2. Can a matrix preserve lengths but reverse orientation? Give an example.
3. What does the grid look like when $\det(A)$ is very close to zero but not exactly zero?
4. How can you tell from the columns of $A$ whether the matrix is likely to strongly stretch one direction?
5. Why does a rotation matrix have determinant $1$?
::: {.callout-tip collapse="true"}
## Discussion
1. Yes. A shear such as $\begin{bmatrix}1&1\\0&1\end{bmatrix}$ has determinant $1$ but changes angles.
2. Yes. A reflection preserves lengths but has determinant $-1$.
3. The grid becomes very thin. The plane is almost collapsed onto a line.
4. If the columns are long or nearly point in the same direction, the matrix may stretch some directions strongly and squeeze others.
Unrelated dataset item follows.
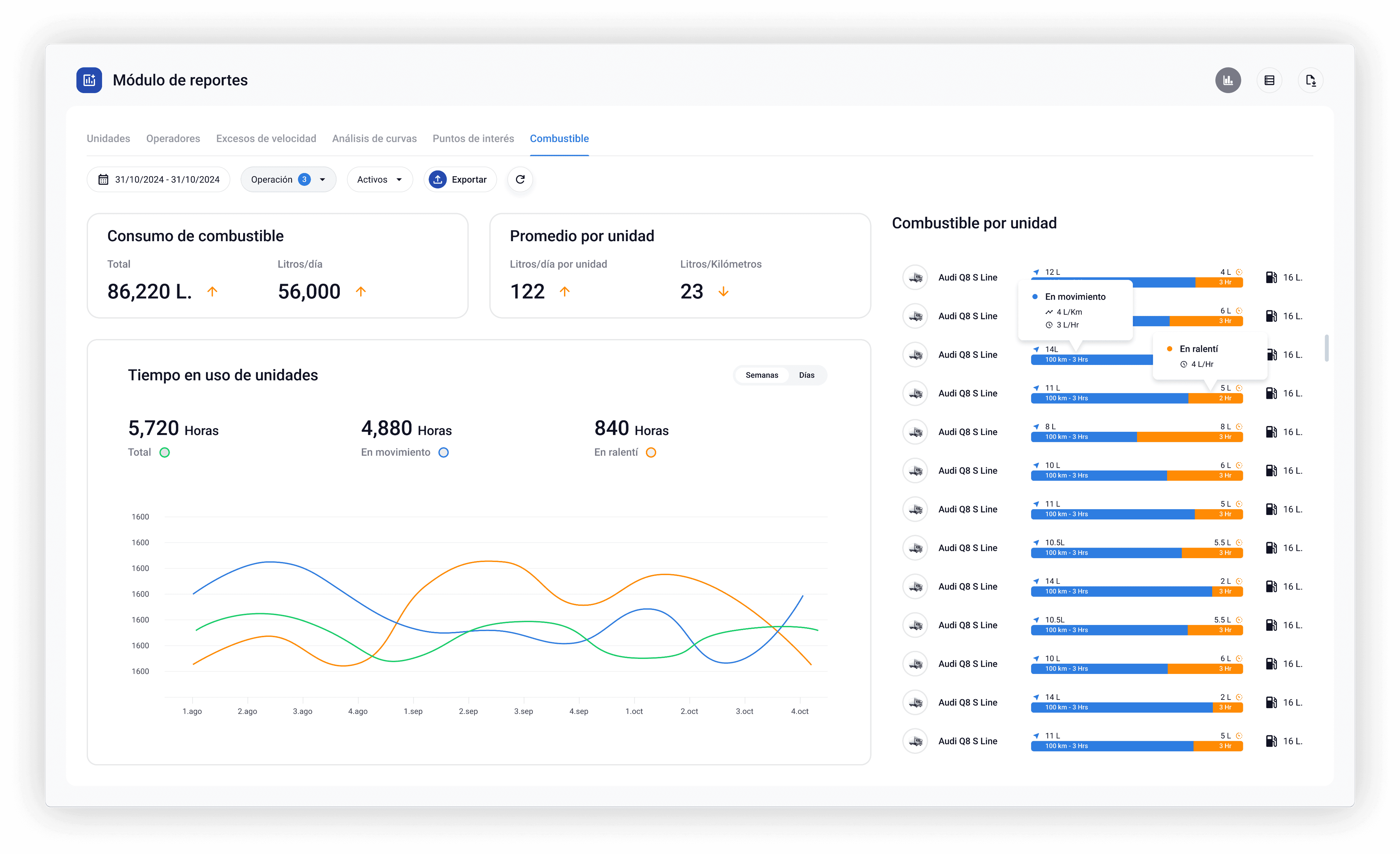This screenshot has width=1400, height=854.
Task: Click the unit list vertical scrollbar
Action: tap(1327, 348)
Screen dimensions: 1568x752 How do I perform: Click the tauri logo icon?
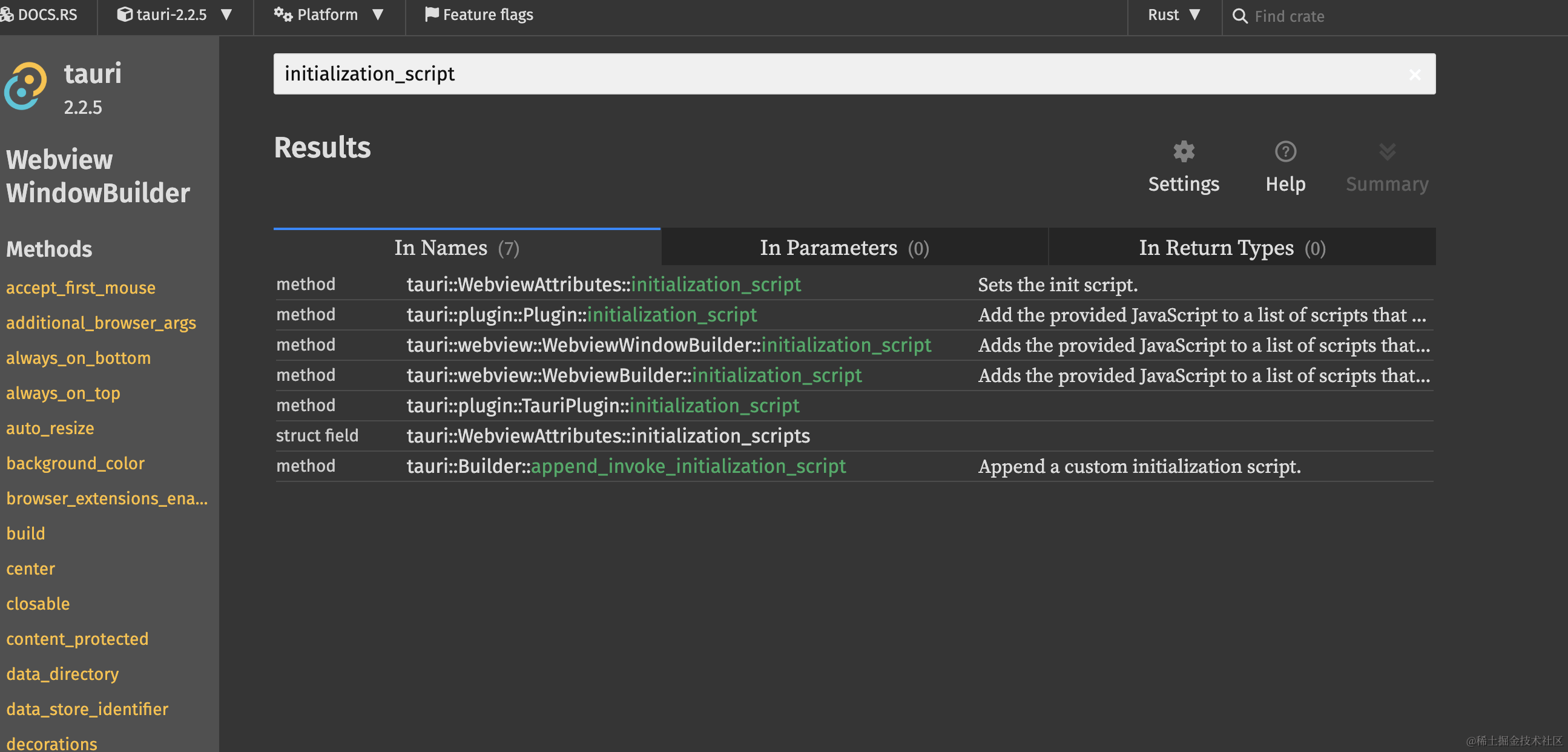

5. A rotation preserves area and orientation, so its determinant is $1$.
:::
## 6.19 AI companion activities
Use an AI assistant as a mathematical conversation partner. Do not only ask for answers. Ask for explanations, counterexamples, and visual intuition.
### Prompt 1: explain the columns
> I am learning linear algebra. Explain why the columns of a $2\times 2$ matrix tell where the standard basis vectors go. Give a geometric example and a numerical example.
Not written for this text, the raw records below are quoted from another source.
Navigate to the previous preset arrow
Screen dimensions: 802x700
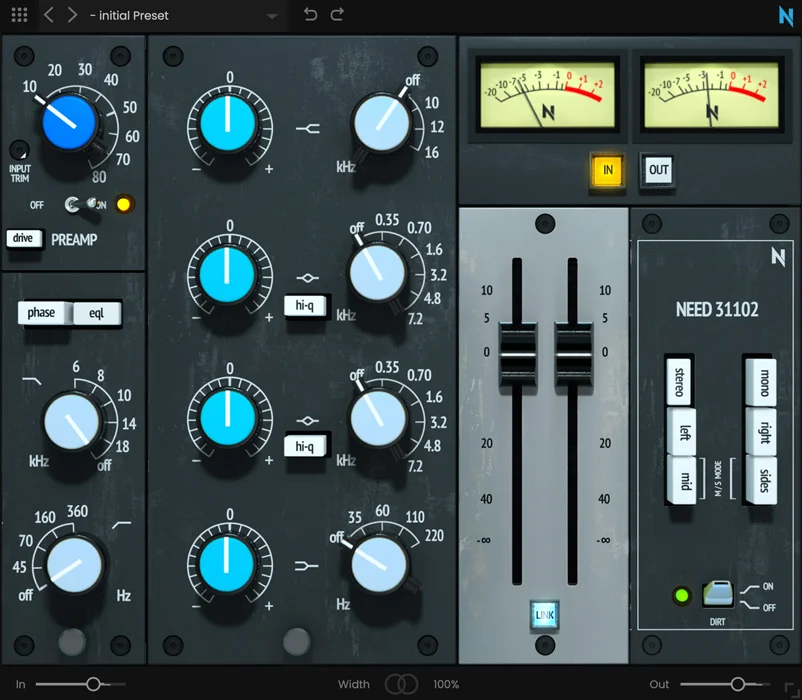(48, 15)
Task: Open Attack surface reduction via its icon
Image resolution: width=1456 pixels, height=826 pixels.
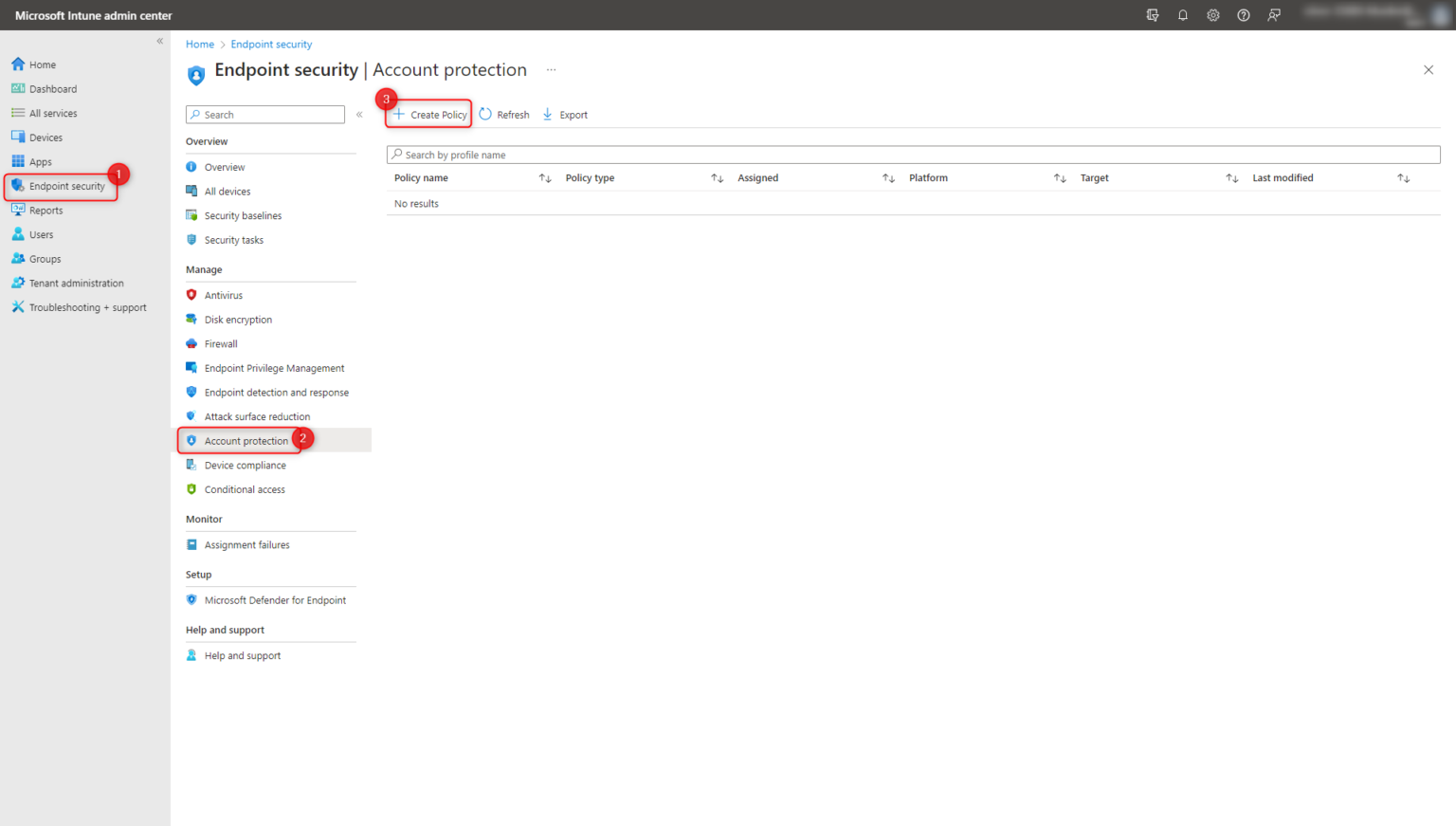Action: coord(192,416)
### Prompt 2: transformation detective
> Create five $2\times 2$ matrices. For each one, ask me to identify whether it is a stretch, reflection, shear, rotation, collapse, or combination. After I answer, explain the geometry.
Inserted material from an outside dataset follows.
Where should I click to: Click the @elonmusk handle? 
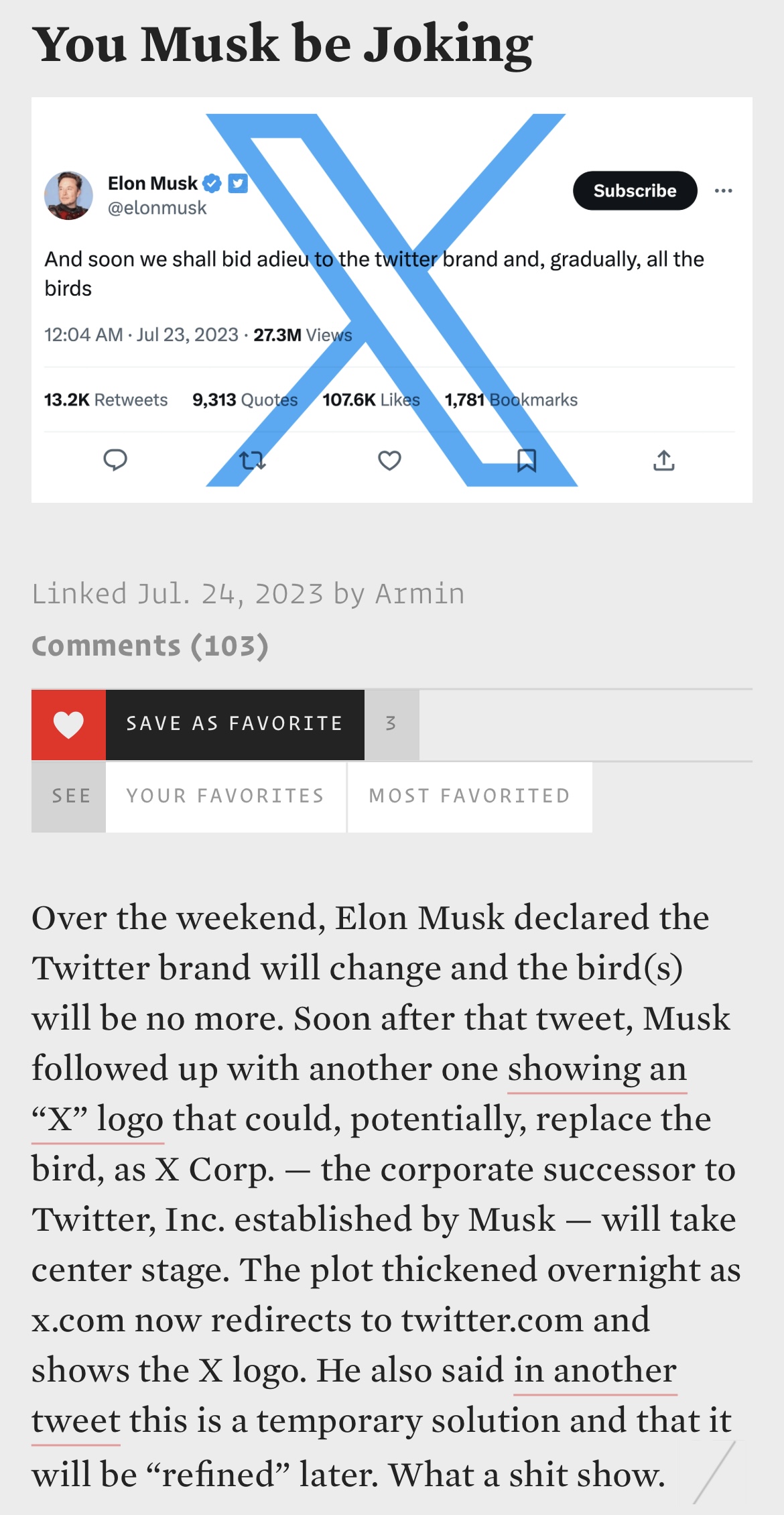point(157,208)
### Prompt 3: determinant intuition
> Explain determinant as signed area change. Use the unit square, the column parallelogram, and orientation. Avoid starting with the formula.
### Prompt 4: Python visualization
> Write Python code that plots a grid before and after applying a $2\times 2$ matrix. Include a rotation, shear, reflection, and collapse example.
## 6.20 Chapter summary
A matrix is a machine, but in this chapter we learned to see the machine geometrically.
- A $2\times 2$ matrix transforms the whole plane.
- The first column is $Ae_1$ and the second column is $Ae_2$.
- A square usually becomes a parallelogram.
- Diagonal matrices stretch or squeeze coordinate directions.
- Reflection flips orientation.
- Shear slants space.
- Rotation turns space while preserving lengths, angles, and areas.
- The determinant measures signed area change.
- A zero determinant means space collapses and information is lost.
- Matrix multiplication represents composition of transformations.
The next chapters will build on this geometry. Once we can see matrices as transformations, we can understand solving equations, losing information, measuring distances, projecting data, finding stable directions, and decomposing complex systems.